■ **Work to be completed**:
Could you copy out each of the records below word for word, keeping every line unchanged?
=== Recorded information ===
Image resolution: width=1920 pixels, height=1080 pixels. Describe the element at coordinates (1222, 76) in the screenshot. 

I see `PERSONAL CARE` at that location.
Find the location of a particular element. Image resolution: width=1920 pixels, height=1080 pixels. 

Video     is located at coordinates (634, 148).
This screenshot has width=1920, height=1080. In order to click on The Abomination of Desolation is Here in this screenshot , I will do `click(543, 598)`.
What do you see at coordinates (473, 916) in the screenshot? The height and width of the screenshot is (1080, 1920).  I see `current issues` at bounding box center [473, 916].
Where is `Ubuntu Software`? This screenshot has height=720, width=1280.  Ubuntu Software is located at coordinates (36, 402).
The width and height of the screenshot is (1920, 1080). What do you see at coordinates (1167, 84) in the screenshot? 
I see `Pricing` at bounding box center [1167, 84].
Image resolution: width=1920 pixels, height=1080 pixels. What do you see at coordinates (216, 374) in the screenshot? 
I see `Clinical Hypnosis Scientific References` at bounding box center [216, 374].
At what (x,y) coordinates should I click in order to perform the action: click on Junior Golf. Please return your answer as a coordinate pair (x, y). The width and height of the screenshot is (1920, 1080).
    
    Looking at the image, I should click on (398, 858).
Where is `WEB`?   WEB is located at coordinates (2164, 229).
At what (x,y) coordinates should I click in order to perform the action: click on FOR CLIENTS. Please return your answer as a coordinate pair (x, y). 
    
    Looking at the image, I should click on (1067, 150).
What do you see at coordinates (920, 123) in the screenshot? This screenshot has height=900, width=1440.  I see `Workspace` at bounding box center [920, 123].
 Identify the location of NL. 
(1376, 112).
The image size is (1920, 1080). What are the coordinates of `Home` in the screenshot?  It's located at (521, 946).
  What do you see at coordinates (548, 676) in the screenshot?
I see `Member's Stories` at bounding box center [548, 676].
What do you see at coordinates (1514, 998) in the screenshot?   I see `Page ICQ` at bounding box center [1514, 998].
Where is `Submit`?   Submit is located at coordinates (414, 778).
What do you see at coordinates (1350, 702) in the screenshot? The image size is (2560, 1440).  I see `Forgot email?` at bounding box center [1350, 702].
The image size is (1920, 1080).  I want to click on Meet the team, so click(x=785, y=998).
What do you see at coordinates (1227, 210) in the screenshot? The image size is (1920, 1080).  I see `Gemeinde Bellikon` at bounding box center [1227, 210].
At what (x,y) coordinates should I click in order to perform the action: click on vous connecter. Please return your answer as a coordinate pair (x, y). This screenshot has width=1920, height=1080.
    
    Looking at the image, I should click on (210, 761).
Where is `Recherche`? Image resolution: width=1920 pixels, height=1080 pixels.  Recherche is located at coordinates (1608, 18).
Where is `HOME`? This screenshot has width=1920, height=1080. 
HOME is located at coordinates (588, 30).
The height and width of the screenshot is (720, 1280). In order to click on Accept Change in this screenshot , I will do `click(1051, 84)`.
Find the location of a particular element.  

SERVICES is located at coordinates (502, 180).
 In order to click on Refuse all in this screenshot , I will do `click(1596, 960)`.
===
■ **Task answer**:
Image resolution: width=1920 pixels, height=1080 pixels. Describe the element at coordinates (1222, 76) in the screenshot. 

I see `PERSONAL CARE` at that location.
Find the location of a particular element. Image resolution: width=1920 pixels, height=1080 pixels. 

Video     is located at coordinates (634, 148).
This screenshot has width=1920, height=1080. In order to click on The Abomination of Desolation is Here in this screenshot , I will do `click(543, 598)`.
What do you see at coordinates (473, 916) in the screenshot? The height and width of the screenshot is (1080, 1920).  I see `current issues` at bounding box center [473, 916].
Where is `Ubuntu Software`? This screenshot has height=720, width=1280.  Ubuntu Software is located at coordinates (36, 402).
The width and height of the screenshot is (1920, 1080). What do you see at coordinates (1167, 84) in the screenshot? 
I see `Pricing` at bounding box center [1167, 84].
Image resolution: width=1920 pixels, height=1080 pixels. What do you see at coordinates (216, 374) in the screenshot? 
I see `Clinical Hypnosis Scientific References` at bounding box center [216, 374].
At what (x,y) coordinates should I click in order to perform the action: click on Junior Golf. Please return your answer as a coordinate pair (x, y). The width and height of the screenshot is (1920, 1080).
    
    Looking at the image, I should click on (398, 858).
Where is `WEB`?   WEB is located at coordinates (2164, 229).
At what (x,y) coordinates should I click in order to perform the action: click on FOR CLIENTS. Please return your answer as a coordinate pair (x, y). 
    
    Looking at the image, I should click on (1067, 150).
What do you see at coordinates (920, 123) in the screenshot? This screenshot has height=900, width=1440.  I see `Workspace` at bounding box center [920, 123].
 Identify the location of NL. 
(1376, 112).
The image size is (1920, 1080). What are the coordinates of `Home` in the screenshot?  It's located at (521, 946).
  What do you see at coordinates (548, 676) in the screenshot?
I see `Member's Stories` at bounding box center [548, 676].
What do you see at coordinates (1514, 998) in the screenshot?   I see `Page ICQ` at bounding box center [1514, 998].
Where is `Submit`?   Submit is located at coordinates (414, 778).
What do you see at coordinates (1350, 702) in the screenshot? The image size is (2560, 1440).  I see `Forgot email?` at bounding box center [1350, 702].
The image size is (1920, 1080).  I want to click on Meet the team, so click(x=785, y=998).
What do you see at coordinates (1227, 210) in the screenshot? The image size is (1920, 1080).  I see `Gemeinde Bellikon` at bounding box center [1227, 210].
At what (x,y) coordinates should I click in order to perform the action: click on vous connecter. Please return your answer as a coordinate pair (x, y). This screenshot has width=1920, height=1080.
    
    Looking at the image, I should click on (210, 761).
Where is `Recherche`? Image resolution: width=1920 pixels, height=1080 pixels.  Recherche is located at coordinates (1608, 18).
Where is `HOME`? This screenshot has width=1920, height=1080. 
HOME is located at coordinates (588, 30).
The height and width of the screenshot is (720, 1280). In order to click on Accept Change in this screenshot , I will do `click(1051, 84)`.
Find the location of a particular element.  

SERVICES is located at coordinates (502, 180).
 In order to click on Refuse all in this screenshot , I will do `click(1596, 960)`.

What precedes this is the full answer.